What is being asked: A single figure is required: the number of lines below that contain "agent".

Source information:
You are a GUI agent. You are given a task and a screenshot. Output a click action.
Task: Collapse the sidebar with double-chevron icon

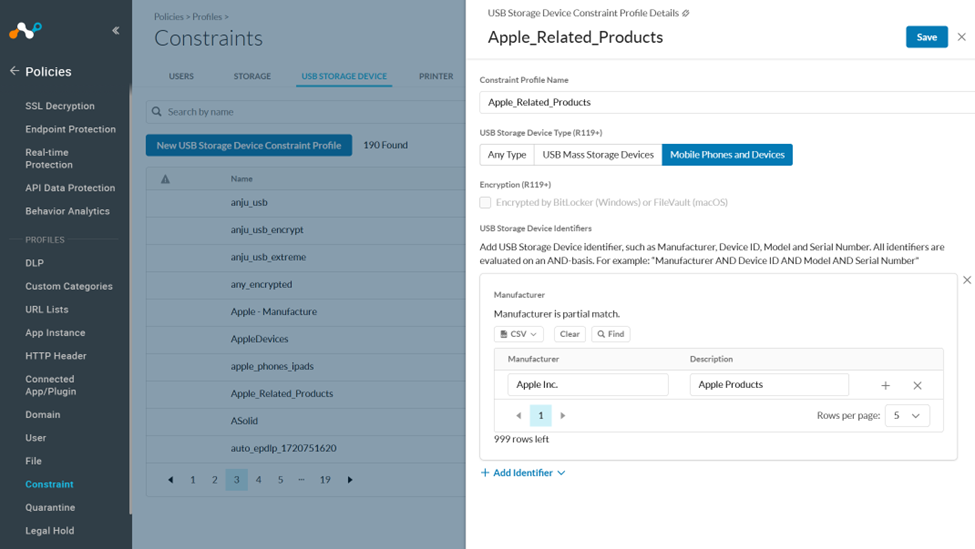click(x=115, y=31)
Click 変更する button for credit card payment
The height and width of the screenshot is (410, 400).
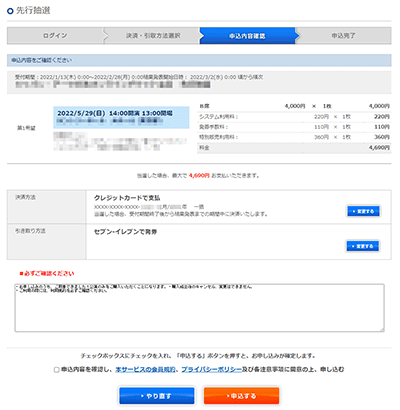(363, 211)
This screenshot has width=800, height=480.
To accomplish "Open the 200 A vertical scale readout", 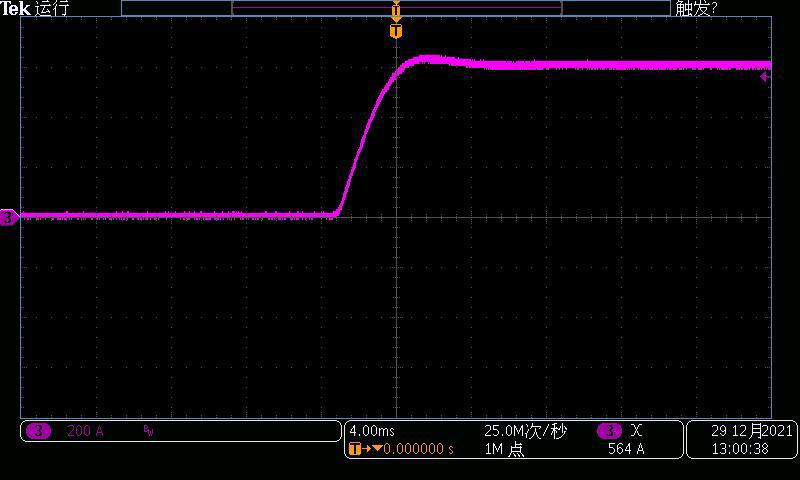I will pyautogui.click(x=85, y=431).
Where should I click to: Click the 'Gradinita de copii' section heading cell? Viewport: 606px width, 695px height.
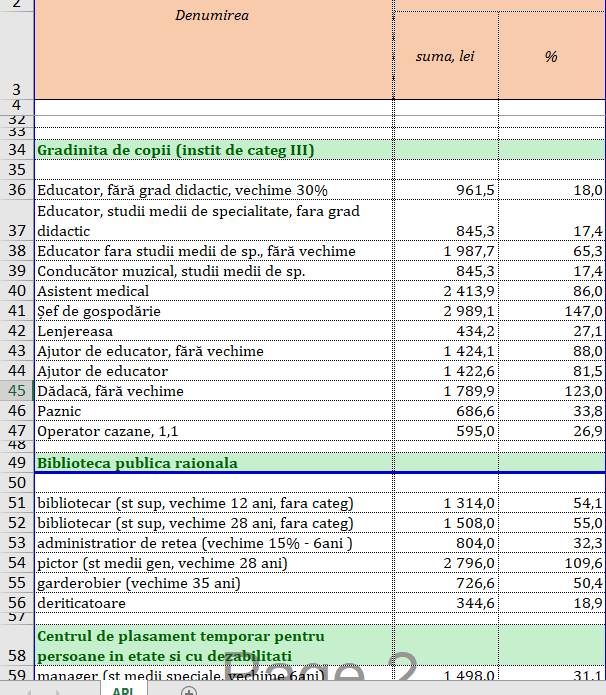click(x=213, y=150)
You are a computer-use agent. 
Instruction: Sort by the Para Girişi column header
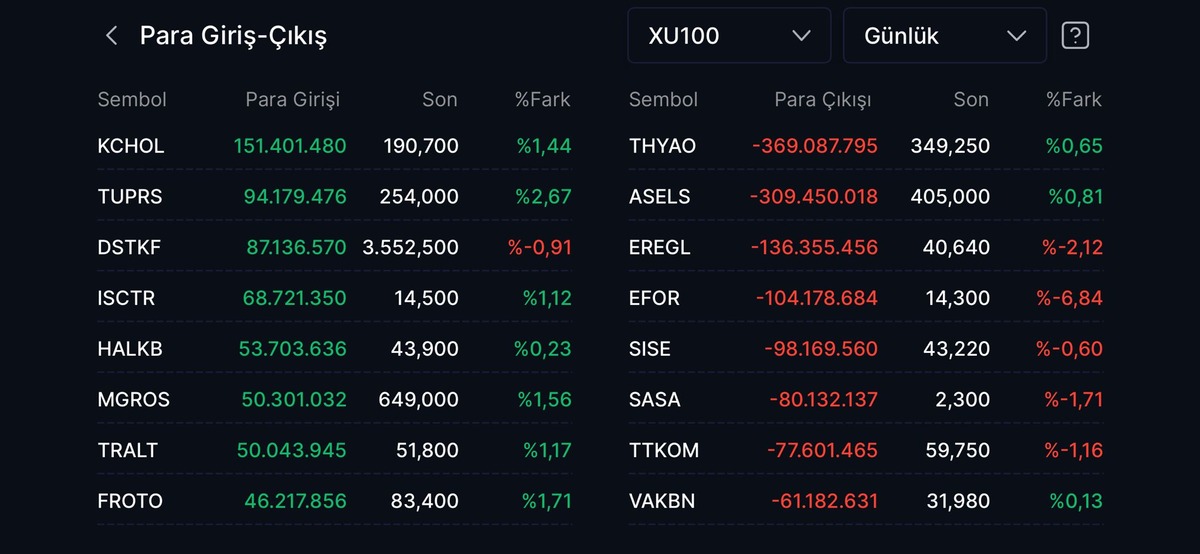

Response below: 2